What to produce => Format the rows below as a Markdown table with one line per table row, using the columns No. and Line. Number the lines in order, and leave out any blank lines.

Provided records =>
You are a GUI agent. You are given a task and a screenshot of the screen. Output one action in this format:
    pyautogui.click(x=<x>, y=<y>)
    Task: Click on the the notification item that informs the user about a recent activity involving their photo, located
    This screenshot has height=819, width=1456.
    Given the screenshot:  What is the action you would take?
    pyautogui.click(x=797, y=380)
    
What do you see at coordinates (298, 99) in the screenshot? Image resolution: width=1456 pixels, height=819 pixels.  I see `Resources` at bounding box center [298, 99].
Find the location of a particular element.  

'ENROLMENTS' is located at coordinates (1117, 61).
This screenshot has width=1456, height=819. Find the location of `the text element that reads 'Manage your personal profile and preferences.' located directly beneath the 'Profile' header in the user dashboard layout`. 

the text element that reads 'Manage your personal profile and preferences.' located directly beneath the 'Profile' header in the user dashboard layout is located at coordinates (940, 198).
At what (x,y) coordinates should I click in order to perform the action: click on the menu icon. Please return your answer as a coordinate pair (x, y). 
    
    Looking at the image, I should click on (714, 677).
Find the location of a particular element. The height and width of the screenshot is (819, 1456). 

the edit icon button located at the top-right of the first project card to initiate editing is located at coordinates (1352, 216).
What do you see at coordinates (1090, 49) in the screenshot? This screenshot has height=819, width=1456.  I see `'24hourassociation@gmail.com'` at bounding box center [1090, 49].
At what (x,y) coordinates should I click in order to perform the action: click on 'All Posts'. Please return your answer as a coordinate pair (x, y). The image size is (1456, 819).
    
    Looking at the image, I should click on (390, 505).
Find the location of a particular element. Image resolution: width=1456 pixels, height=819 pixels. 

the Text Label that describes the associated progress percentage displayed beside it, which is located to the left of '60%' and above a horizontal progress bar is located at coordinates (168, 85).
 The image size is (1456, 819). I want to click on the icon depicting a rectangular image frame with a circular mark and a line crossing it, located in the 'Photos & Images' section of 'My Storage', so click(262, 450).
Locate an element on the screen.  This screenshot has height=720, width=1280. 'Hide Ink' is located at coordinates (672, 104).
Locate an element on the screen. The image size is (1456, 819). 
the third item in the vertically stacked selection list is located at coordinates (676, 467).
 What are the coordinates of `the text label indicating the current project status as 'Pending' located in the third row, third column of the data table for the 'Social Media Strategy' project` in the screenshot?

Worked solution =>
| No. | Line |
|---|---|
| 1 | You are a GUI agent. You are given a task and a screenshot of the screen. Output one action in this format: |
| 2 |     pyautogui.click(x=<x>, y=<y>) |
| 3 |     Task: Click on the the notification item that informs the user about a recent activity involving their photo, located |
| 4 |     This screenshot has height=819, width=1456. |
| 5 |     Given the screenshot:  What is the action you would take? |
| 6 |     pyautogui.click(x=797, y=380) |
| 7 | What do you see at coordinates (298, 99) in the screenshot? Image resolution: width=1456 pixels, height=819 pixels.  I see `Resources` at bounding box center [298, 99]. |
| 8 | Find the location of a particular element.   |
| 9 | 'ENROLMENTS' is located at coordinates (1117, 61). |
| 10 | This screenshot has width=1456, height=819. Find the location of `the text element that reads 'Manage your personal profile and preferences.' located directly beneath the 'Profile' header in the user dashboard layout`.  |
| 11 | the text element that reads 'Manage your personal profile and preferences.' located directly beneath the 'Profile' header in the user dashboard layout is located at coordinates (940, 198). |
| 12 | At what (x,y) coordinates should I click in order to perform the action: click on the menu icon. Please return your answer as a coordinate pair (x, y).  |
| 13 |     Looking at the image, I should click on (714, 677). |
| 14 | Find the location of a particular element. The height and width of the screenshot is (819, 1456).  |
| 15 | the edit icon button located at the top-right of the first project card to initiate editing is located at coordinates (1352, 216). |
| 16 | What do you see at coordinates (1090, 49) in the screenshot? This screenshot has height=819, width=1456.  I see `'24hourassociation@gmail.com'` at bounding box center [1090, 49]. |
| 17 | At what (x,y) coordinates should I click in order to perform the action: click on 'All Posts'. Please return your answer as a coordinate pair (x, y). The image size is (1456, 819). |
| 18 |     Looking at the image, I should click on (390, 505). |
| 19 | Find the location of a particular element. Image resolution: width=1456 pixels, height=819 pixels.  |
| 20 | the Text Label that describes the associated progress percentage displayed beside it, which is located to the left of '60%' and above a horizontal progress bar is located at coordinates (168, 85). |
| 21 |  The image size is (1456, 819). I want to click on the icon depicting a rectangular image frame with a circular mark and a line crossing it, located in the 'Photos & Images' section of 'My Storage', so click(262, 450). |
| 22 | Locate an element on the screen.  This screenshot has height=720, width=1280. 'Hide Ink' is located at coordinates (672, 104). |
| 23 | Locate an element on the screen. The image size is (1456, 819).  |
| 24 | the third item in the vertically stacked selection list is located at coordinates (676, 467). |
| 25 |  What are the coordinates of `the text label indicating the current project status as 'Pending' located in the third row, third column of the data table for the 'Social Media Strategy' project` in the screenshot? |